I was pretty angry with mine for a while. I'd known all three of them since childhood. And they really did a bang up job with my JC hearing. Yes, singular. No multiple sessions or anything like that. The entire process from initial meeting to their decision took less than the time for a school and service meeting. I know this because we met in the basement of the hall when the other congregation was having their meeting, and start to finish I was done and outta there before the congregation upstairs was done.
I was told later, by my mother, who had heard herself through the never ending grape vine of information (my father is also an elder and was told by a JC member), that after I left they all cried. Well boo hoo for them. They didn't even want to get into anything other than the surface things, the action itself. I tried explaining my motivations and what state of mind I was in, and they just didn't want to hear it. A couple years later my grandfather died and I relucantly attended his memorial service. Two of them stayed on the complete opposite end of the hall from me, couldn't even look me in the eye. ESPECIALLY the main guy on the JC, which I personally find (now looking back) offensive because he was extremely close with my grandparents and my family. And I am the only grandson.

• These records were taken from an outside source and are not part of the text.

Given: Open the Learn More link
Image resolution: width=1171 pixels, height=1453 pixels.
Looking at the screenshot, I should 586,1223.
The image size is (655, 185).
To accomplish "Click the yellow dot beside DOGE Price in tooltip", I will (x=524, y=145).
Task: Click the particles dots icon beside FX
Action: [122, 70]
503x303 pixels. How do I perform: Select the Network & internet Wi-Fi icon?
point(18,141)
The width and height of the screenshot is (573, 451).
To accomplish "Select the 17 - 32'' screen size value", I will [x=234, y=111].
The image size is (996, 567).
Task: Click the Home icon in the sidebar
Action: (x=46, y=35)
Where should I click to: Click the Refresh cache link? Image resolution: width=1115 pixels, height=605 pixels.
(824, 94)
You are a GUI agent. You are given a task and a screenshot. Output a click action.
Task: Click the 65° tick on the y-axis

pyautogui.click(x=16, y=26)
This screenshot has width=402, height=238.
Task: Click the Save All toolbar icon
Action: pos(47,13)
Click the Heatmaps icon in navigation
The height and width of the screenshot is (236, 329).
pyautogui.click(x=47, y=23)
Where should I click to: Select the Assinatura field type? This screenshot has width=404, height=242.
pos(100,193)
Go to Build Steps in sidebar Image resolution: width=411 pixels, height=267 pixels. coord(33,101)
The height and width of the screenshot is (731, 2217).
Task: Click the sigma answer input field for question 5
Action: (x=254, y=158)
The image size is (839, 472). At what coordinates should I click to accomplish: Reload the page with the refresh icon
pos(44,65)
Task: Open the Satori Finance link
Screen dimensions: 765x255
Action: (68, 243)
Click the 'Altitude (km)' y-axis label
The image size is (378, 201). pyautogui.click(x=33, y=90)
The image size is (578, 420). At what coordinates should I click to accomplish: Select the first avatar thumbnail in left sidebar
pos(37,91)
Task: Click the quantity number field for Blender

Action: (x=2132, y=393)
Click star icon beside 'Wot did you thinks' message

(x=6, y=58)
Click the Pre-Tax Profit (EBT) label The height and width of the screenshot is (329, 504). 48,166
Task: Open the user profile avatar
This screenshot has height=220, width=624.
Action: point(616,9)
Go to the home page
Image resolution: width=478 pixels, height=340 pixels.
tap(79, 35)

He couldn't even muster a look in my direction. Another member of the JC came up to speak with my father, who I was standing right by, and he would glance over in my direction, and then say something to my father, almost like he was saying it to me through my father. My mother seemed to think they all felt guilty because they know they just did a wham bam thank you maam job on my JC issue. So I was bitter for a while.
But in all reality, they obviously saw something that I didn't at the time. Yeah, I had a lot of motivation that led me to committ fornication, well besides the obvious ;) At the time I saw that motivation as something different than it was. There was a big part of me that I was too afraid to acknowledge that abhorently hated being a JW. And my life is so much better now than it ever could've been inside the WTBS. I've grown exponentially since then and am actually truly happy now.
I now see them simply as people. We all respond to life in different ways. They respond to life by living it in a way I don't agree with, and in their position they were doing what they thought they had to, to preserve their own place in what they felt was the right organization and teachings to be a part of.
I am still angry in the sense of disrespect and lack of compassion they are supposed to have dedicated themselves to show to everyone. But we all know that is nothing but a farse.
So they are what they are, and I am what I am.
I am proud to say I've been DF'd for 7 years now.